The control system comprises at least one processor and at least one memory including program code with the memory and computer program code configured with the processor to cause the system to perform the functions described throughout this specification. Software code may be provided in a software program in a non-transitory computer readable medium storing the program, which, when executed by a computer or the control system, makes the computer and/or the control system communicate with and/or control the various components of the system to accomplish the methods, or any steps of the methods, or any combination of the various methods, described above.

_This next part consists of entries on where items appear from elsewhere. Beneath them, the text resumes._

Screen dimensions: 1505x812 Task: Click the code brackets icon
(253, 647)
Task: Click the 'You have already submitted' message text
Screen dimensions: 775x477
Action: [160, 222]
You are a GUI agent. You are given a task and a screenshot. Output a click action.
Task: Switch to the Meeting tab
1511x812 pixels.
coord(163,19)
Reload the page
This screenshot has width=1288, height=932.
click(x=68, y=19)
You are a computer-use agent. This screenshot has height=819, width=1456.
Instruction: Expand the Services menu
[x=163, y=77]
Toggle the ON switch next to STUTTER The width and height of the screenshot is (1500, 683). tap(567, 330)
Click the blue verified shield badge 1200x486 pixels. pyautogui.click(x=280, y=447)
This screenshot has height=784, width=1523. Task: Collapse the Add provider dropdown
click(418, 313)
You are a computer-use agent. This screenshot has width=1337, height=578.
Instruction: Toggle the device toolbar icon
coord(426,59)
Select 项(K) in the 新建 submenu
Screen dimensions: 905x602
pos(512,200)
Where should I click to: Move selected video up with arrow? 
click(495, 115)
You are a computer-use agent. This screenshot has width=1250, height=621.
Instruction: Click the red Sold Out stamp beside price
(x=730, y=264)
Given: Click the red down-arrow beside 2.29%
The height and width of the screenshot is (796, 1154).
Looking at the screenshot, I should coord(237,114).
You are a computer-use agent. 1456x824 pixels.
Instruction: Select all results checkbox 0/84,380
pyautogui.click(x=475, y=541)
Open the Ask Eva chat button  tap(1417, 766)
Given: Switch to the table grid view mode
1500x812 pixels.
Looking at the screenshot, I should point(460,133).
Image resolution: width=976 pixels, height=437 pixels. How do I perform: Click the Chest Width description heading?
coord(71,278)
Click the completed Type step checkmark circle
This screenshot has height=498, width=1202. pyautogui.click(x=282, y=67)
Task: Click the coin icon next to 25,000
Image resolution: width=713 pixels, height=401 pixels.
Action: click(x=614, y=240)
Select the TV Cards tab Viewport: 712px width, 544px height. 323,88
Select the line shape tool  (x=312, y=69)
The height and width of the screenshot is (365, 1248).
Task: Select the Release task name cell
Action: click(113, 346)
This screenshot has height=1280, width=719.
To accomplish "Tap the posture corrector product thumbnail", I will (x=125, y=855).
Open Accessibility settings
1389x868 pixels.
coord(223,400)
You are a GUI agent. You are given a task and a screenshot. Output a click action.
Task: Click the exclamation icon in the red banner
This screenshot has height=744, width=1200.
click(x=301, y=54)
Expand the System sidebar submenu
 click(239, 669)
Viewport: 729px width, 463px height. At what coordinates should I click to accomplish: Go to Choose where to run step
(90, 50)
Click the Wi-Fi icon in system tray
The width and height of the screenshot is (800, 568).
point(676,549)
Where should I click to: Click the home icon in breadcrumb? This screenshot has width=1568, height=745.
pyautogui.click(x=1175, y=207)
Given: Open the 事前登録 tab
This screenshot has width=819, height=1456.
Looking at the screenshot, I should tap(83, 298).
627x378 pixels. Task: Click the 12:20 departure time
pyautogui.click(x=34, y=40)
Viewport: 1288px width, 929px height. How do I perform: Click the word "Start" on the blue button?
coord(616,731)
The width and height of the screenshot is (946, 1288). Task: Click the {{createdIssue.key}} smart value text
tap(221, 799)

Multiple fluorescence inducing agents can be administered to the patient to support fluorescence guided surgery. For example, for resection of glioma in the brain, which might be located very near some small blood vessels which a surgeon would want to avoid damaging, two fluorescence inducing agents may be administered in order to induce different fluorescence distinct tissue. For example, 5-ALA may be administered to induce fluoresce of glioma (glowing red), while ICG may be administered to induce fluoresce in blood vessels (glowing infrared), and the target tissue can be illuminated with excitation light for both (blue for the 5-ALA, and near-infrared for ICG). After administration and during surgery, the target tissue can be illuminated by excitation light including excitation light for both agents, and the control system can be operated as above, to obtain images of the diseased tissue and blood vessels within the healthy tissue, so that the surgeon can see both on the display screen, and attack the diseased tissue while avoiding the now-visible underlying blood vessels. To accomplish this, the cannula system may be augmented with an additional excitation light source, matched to the additional agent, and the control system may be further configured to (1) illuminate the target tissue with a second excitation light source in a third period and obtain captured video data during the third period and present three side by side images, (2) illuminate the target tissue with a second excitation light source in a third period and obtain captured video data during the third period and a single image of the target area composed of the broad spectrum image, the second excitation light (blue) image, and the second excitation light (infrared) image or (3) a mixture of display modes, in which two of the images are presented in superimposed fashion in a composite image while the third is shown side-by-side with the composite image.
The imaging system and method are illustrated above in the context of a cannula system which provides a particularly useful platform for use of the imaging system in brain surgery and spinal surgery. The benefits of the imaging system and method may be achieved with or without the cannula, in other platforms, including open surgery with separately supported components, or in endoscopic surgery with lighting and imaging components provided one or more tools in an endoscopic workspace.
While the preferred embodiments of the devices and methods have been described in reference to the environment in which they were developed, they are merely illustrative of the principles of the inventions. The elements of the various embodiments may be incorporated into each of the other species to obtain the benefits of those elements in combination with such other species, and the various beneficial features may be employed in embodiments alone or in combination with each other. Other embodiments and configurations may be devised without departing from the spirit of the inventions and the scope of the appended claims.